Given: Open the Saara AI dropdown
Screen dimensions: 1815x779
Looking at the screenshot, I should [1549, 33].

-*-*-

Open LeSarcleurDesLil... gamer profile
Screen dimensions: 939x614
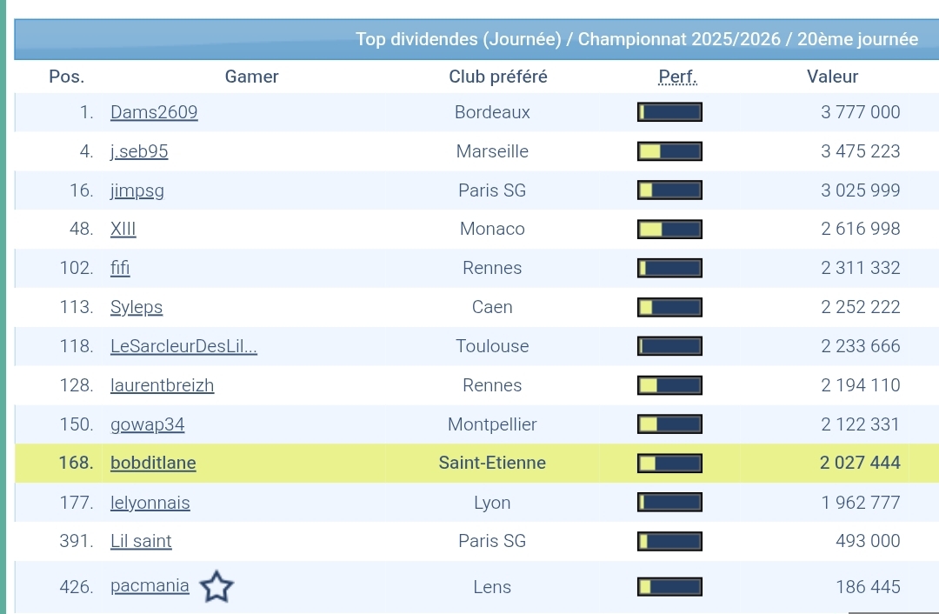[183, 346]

-*-*-

### [PROBLEM TO WORK ON]
Which of the lines above include the word "Open"? List those lines.

### [YOUR RESPONSE]
Given: Open the Saara AI dropdown
Open LeSarcleurDesLil... gamer profile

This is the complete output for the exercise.